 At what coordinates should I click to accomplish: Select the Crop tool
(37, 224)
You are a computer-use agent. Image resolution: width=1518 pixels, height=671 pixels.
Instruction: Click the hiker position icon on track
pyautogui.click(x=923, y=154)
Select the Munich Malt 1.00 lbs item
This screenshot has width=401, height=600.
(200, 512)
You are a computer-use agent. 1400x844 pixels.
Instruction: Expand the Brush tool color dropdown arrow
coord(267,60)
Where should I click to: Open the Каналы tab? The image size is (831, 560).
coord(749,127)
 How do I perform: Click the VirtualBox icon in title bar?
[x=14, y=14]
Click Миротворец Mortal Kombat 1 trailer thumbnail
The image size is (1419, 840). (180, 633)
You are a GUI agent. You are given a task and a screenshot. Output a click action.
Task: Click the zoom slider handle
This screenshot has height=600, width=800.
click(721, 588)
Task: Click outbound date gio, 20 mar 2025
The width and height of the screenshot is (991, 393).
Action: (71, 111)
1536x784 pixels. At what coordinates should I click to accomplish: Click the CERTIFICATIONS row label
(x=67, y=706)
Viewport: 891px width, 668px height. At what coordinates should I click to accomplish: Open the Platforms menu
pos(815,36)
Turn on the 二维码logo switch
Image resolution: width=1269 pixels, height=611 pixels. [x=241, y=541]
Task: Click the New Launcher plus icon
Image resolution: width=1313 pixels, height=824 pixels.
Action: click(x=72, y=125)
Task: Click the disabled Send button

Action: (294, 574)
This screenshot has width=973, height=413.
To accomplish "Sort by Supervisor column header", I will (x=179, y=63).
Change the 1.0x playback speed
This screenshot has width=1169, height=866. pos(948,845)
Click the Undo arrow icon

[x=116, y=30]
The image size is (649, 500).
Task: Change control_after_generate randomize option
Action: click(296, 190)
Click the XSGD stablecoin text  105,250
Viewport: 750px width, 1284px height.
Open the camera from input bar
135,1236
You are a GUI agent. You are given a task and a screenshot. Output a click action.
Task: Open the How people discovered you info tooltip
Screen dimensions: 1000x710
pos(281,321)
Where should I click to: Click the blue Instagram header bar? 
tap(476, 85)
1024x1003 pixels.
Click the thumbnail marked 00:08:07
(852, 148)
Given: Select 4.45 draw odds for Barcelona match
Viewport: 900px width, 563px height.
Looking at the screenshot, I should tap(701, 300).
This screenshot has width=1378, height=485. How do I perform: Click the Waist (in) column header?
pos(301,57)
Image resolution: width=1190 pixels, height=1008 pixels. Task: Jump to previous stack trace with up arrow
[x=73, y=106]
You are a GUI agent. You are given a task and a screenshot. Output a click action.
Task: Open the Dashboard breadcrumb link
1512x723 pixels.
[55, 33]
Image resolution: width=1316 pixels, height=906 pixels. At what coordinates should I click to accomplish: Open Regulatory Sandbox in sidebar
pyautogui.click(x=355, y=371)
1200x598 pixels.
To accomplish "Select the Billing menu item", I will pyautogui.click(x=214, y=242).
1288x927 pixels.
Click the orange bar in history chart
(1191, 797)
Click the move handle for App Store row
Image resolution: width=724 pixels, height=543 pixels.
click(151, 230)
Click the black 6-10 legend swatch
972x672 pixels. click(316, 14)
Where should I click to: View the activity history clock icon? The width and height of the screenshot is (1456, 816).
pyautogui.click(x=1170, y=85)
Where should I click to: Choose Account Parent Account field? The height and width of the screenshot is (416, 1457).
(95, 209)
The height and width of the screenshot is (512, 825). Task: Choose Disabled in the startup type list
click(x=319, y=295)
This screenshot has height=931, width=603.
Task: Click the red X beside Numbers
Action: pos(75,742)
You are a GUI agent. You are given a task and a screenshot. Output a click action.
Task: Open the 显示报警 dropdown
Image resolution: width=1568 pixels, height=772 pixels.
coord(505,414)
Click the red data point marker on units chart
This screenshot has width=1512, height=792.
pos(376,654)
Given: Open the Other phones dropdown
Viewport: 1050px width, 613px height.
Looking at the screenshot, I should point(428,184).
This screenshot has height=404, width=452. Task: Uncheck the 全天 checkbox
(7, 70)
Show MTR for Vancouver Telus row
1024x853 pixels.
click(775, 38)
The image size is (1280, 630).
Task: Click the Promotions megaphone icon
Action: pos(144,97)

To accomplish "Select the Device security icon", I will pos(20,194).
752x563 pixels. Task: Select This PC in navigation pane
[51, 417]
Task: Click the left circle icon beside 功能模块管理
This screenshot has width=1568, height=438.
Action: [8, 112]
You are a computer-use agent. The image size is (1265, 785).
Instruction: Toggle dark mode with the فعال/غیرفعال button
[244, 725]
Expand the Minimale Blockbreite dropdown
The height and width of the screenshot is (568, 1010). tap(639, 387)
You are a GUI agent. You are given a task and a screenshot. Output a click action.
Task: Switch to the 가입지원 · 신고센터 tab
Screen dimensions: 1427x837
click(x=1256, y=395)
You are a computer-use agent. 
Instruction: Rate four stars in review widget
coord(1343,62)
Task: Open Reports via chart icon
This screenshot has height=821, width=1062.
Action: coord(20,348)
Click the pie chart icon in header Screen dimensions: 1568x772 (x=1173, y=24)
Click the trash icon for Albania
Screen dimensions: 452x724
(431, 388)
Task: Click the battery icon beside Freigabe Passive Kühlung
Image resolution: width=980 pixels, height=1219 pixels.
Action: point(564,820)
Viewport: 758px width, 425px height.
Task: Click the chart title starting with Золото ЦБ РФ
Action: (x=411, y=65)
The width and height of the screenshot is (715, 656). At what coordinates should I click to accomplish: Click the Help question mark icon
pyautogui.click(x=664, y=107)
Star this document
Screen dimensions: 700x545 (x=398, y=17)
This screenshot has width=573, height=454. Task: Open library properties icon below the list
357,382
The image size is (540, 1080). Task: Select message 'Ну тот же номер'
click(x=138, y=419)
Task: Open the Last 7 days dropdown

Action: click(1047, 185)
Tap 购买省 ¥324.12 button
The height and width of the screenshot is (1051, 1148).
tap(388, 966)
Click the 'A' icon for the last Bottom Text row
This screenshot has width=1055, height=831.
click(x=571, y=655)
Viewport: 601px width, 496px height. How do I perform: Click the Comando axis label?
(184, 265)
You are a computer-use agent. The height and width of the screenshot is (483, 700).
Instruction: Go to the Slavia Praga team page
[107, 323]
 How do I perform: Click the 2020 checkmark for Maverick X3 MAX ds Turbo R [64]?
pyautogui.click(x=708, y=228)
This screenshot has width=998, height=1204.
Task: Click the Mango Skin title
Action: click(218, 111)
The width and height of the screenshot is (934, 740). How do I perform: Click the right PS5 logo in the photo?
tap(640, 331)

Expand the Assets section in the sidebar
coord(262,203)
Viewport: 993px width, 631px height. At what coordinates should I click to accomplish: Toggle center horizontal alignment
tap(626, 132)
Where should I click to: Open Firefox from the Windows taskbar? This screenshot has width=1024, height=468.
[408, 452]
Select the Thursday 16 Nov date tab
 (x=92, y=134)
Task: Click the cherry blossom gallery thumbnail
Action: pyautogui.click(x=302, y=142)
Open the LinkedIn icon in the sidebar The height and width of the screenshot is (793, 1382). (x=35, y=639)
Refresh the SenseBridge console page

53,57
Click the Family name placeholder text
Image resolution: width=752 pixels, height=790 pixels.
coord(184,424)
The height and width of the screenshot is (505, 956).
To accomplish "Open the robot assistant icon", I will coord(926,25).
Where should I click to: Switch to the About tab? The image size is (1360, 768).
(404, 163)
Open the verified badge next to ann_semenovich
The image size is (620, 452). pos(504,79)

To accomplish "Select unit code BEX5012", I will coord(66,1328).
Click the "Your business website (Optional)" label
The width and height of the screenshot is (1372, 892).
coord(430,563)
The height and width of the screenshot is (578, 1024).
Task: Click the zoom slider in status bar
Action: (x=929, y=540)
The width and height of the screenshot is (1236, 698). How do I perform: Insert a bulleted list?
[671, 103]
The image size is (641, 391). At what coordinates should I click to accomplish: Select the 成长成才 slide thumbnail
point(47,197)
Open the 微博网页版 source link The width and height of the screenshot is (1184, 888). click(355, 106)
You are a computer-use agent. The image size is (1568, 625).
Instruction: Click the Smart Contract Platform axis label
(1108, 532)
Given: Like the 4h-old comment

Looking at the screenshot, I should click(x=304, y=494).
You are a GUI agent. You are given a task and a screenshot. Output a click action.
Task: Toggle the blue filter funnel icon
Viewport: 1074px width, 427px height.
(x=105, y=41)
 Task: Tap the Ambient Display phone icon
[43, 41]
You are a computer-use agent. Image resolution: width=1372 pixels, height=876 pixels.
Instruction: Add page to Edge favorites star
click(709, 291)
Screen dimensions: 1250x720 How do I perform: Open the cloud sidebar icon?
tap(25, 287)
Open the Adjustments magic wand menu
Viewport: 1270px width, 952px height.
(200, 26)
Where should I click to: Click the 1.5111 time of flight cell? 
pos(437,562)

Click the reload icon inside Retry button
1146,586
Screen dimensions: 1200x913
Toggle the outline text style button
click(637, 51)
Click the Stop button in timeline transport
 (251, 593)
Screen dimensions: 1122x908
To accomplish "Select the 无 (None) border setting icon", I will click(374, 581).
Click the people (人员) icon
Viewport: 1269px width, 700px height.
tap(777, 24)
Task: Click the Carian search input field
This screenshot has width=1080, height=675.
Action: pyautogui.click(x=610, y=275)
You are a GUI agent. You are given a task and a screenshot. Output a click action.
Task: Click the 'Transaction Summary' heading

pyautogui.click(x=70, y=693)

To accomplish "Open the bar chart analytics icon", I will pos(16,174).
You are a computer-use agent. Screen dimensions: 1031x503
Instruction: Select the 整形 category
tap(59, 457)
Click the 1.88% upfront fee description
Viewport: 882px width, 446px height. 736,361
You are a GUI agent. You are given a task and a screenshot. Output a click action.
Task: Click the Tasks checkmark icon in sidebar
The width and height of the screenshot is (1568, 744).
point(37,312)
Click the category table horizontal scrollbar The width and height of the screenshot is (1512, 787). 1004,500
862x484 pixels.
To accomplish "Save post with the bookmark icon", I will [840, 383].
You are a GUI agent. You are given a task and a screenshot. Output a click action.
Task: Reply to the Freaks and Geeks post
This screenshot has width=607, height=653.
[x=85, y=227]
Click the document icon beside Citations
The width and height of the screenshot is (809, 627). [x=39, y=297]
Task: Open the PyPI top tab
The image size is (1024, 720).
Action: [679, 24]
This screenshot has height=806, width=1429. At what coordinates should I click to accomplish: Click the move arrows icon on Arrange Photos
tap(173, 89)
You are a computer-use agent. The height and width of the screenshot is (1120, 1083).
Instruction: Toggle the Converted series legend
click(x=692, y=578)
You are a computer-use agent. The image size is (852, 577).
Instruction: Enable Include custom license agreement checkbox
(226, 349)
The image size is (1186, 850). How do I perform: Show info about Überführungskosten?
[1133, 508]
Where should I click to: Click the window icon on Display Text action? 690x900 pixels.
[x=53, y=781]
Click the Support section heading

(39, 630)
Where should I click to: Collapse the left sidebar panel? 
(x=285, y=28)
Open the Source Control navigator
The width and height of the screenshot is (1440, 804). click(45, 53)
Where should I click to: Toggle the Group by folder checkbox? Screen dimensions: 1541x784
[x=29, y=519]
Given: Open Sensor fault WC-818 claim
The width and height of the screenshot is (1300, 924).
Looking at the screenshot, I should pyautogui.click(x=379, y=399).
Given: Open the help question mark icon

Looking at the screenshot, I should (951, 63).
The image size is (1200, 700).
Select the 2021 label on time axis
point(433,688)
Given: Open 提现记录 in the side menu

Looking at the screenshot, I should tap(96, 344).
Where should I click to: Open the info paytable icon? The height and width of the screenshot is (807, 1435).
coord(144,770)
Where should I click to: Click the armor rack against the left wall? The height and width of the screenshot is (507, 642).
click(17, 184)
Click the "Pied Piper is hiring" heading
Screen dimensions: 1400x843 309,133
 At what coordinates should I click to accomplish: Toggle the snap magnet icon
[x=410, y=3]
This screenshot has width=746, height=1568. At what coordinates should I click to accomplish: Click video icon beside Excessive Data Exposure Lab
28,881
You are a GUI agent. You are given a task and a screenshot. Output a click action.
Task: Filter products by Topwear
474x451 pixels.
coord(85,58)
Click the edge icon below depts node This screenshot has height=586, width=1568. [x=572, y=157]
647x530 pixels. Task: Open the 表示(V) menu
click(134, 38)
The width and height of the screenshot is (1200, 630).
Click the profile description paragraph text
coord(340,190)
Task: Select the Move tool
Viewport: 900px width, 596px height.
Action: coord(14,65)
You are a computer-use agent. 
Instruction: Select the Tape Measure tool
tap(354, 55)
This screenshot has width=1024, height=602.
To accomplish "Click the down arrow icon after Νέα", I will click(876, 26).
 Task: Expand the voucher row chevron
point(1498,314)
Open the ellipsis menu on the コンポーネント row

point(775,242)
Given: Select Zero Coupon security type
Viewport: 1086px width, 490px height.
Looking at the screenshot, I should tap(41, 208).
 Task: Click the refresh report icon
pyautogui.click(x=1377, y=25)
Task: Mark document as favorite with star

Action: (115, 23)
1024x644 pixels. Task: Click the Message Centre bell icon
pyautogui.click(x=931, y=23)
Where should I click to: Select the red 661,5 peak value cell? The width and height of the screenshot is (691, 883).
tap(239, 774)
-*-
▸ **Problem description**: Return, exactly and without additions, the lines that run from the one containing "Task: Select the Move tool" to the end of the material above.

▸ **Answer space**:
Task: Select the Move tool
Viewport: 900px width, 596px height.
Action: coord(14,65)
You are a computer-use agent. 
Instruction: Select the Tape Measure tool
tap(354, 55)
This screenshot has width=1024, height=602.
To accomplish "Click the down arrow icon after Νέα", I will click(876, 26).
 Task: Expand the voucher row chevron
point(1498,314)
Open the ellipsis menu on the コンポーネント row

point(775,242)
Given: Select Zero Coupon security type
Viewport: 1086px width, 490px height.
Looking at the screenshot, I should tap(41, 208).
 Task: Click the refresh report icon
pyautogui.click(x=1377, y=25)
Task: Mark document as favorite with star

Action: (115, 23)
1024x644 pixels. Task: Click the Message Centre bell icon
pyautogui.click(x=931, y=23)
Where should I click to: Select the red 661,5 peak value cell? The width and height of the screenshot is (691, 883).
tap(239, 774)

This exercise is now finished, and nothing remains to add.